16. The only respondent whose case we have not yet considered, is Vishnu, accused No. 13. He was a forest mukadum temporarily employed in 1874-75. He is charged with receiving bribes, amounting to Rs. 54. The only evidence on this point is that of the accomplice Raghunath, whose statement is not corroborated, but contradicted, by the contractor's accounts, in which the sums alleged by Raghunath to have been paid to Vishnu are entered as paid to one of the partners of Hanmanta. It may be, as Raghunath says, that this was a false entry, intended to disguise the real truth: but the question is whether the statement of the accomplice is corroborated, and it is clear that the accounts contain no corroboration. Vishnu is further charged with allowing the contractor to cut wood in the forests which ought not to have been cut: but, for reasons which we have already stated, this cannot be construed into abetment of theft, the prosecution having abandoned the allegation that the cutting and removal of the wood from the forests constituted theft. Finally, Vishnu is accused of having, by omitting to weigh some wood altogether, and by a fraudulent method of weighing other wood, assisted the contractor in the theft committed at the depots; and if this could be established against Vishnu, the offence of abetment would be made out. But the only evidence on the point is that of the accomplice Raghunath, and of Krishna, a sepoy in the Forest Department. All the assessors recorded their opinion that 'Krishna Sepoy is not in the least to be believed,' and the Sessions Judge regarded him as no better than an accomplice. The Sessions Judge was strongly of opinion that the whole story about the false weighing was a concoction, and that it had been worked up by the accomplices after the Magistrate had examined them. Without saying that we concur in this view, we think, that when the prosecution asks this Court to reverse a judgment of acquittal, it ought to be able to show some stronger evidence than the statements of an accomplice, and of a witness who was entirely disbelieved by the Sessions Judge and the assessors.

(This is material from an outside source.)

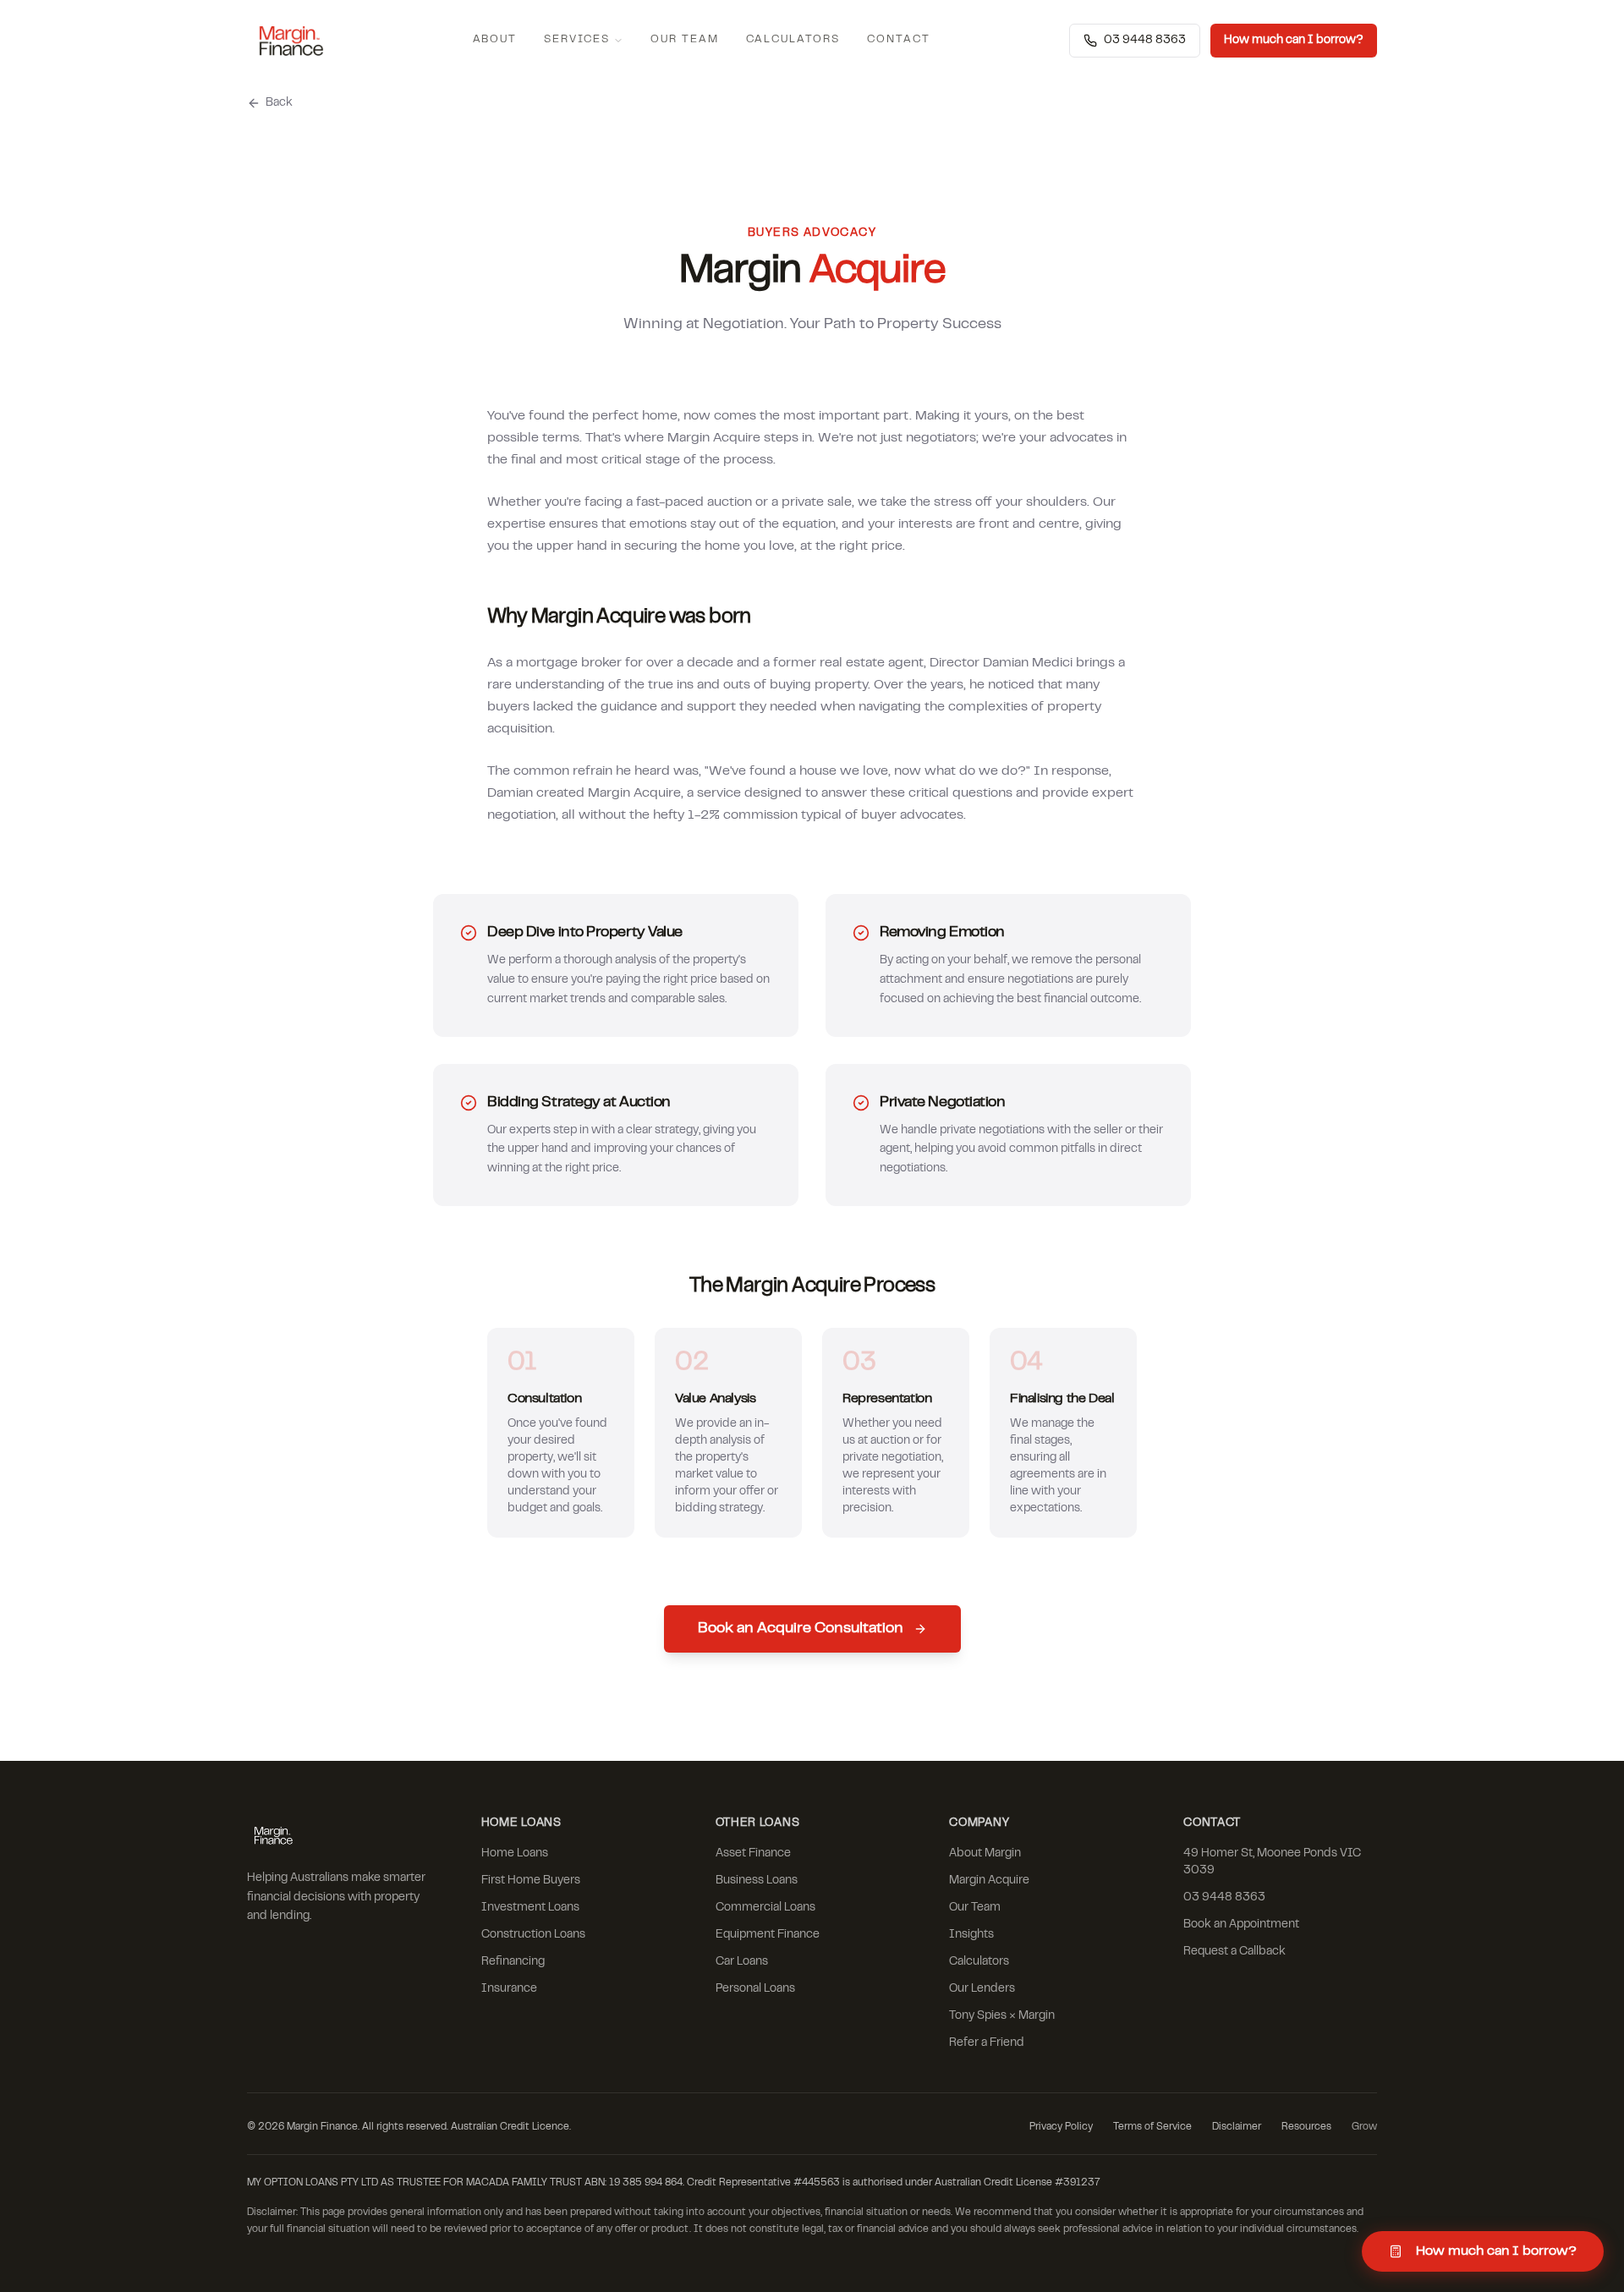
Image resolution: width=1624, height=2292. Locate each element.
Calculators (793, 40)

17. We reverse the conviction and sentence recorded against Hanmanta, accused No. 1, in the Sessions Court.

18. We reject the appeals made by the Government of Bombay against the judgment of acquittal recorded by the Sessions Court in the instance of Mahadaji, accused No. 4, Hari, accused No. 7, Patlia, accused No. 9, and Vishnu accused No. 13.

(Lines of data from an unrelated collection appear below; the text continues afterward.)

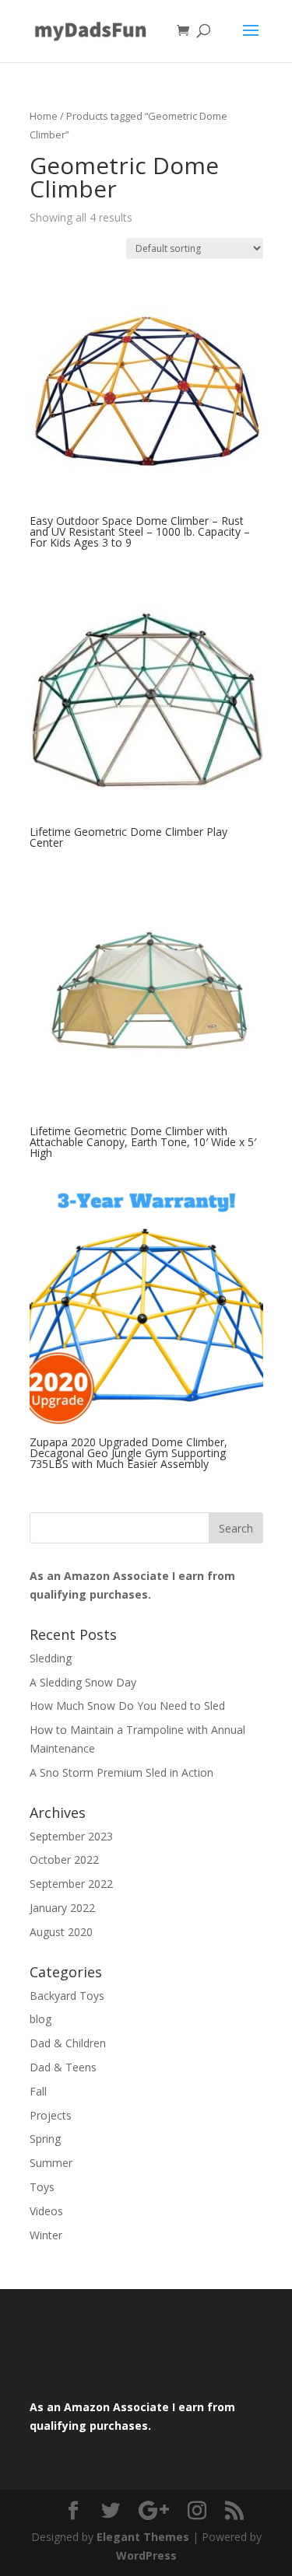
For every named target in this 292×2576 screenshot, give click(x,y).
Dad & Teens (63, 2067)
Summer (51, 2162)
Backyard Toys (67, 1995)
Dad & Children (68, 2043)
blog (40, 2019)
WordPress (146, 2555)
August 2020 (61, 1931)
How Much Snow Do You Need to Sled (127, 1705)
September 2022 (71, 1883)
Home (44, 116)
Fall (38, 2091)
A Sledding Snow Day (83, 1682)
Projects (51, 2115)
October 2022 (64, 1859)
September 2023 (71, 1836)
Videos (46, 2211)
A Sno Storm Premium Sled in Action (121, 1772)
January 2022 (62, 1907)
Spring (45, 2138)
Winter (46, 2235)
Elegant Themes (143, 2536)
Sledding (51, 1658)
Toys (42, 2186)
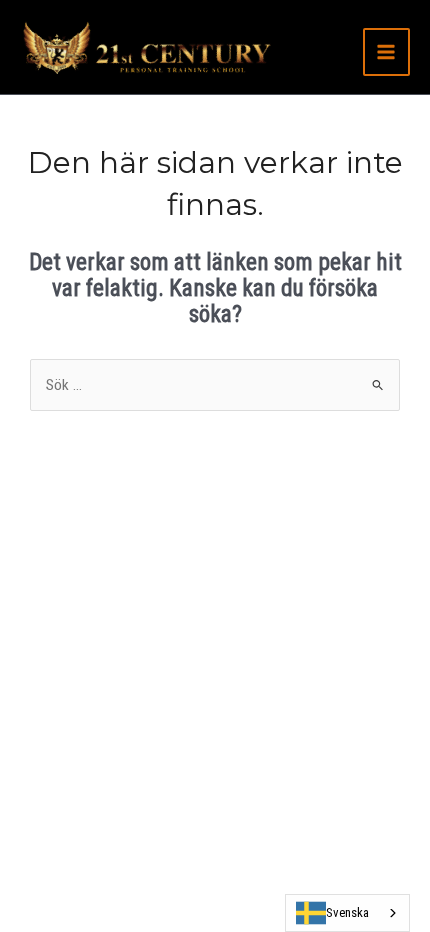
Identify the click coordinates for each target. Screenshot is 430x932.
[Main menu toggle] (386, 51)
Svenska (347, 912)
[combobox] (347, 913)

19. The appeal by the Government of Bombay against the judgment of acquittal recorded by the Sessions Court in the instance of Appaji, accused No. 14, has been permitted to be withdrawn.

20. The Court finds that Hanmanta accused No. 1, and Sakharam, accused No. 2, between the 31st October 1874 and the 30th June 1875, abetted the commission of theft at Chowre, Shenvai, and Shilosi, in the Alibagh Collectorate, of about 8,000 khandis of wood, the property of the Government of Bombay, and that they have thereby committed an offence punishable under Sections 379 and 109 of the Indian Penal Code.

21. And the Court directs that the said Hanmanta and Sakharam be rigorously imprisoned for two years, and that they do each pay a fine of one thousand rupees, or, in default, do undergo rigorous imprisonment for a further period of nine months.

22. The sentence of imprisonment on Hanmanta No. 1 is to commence from the date on which he was sentenced by the Sessions Court.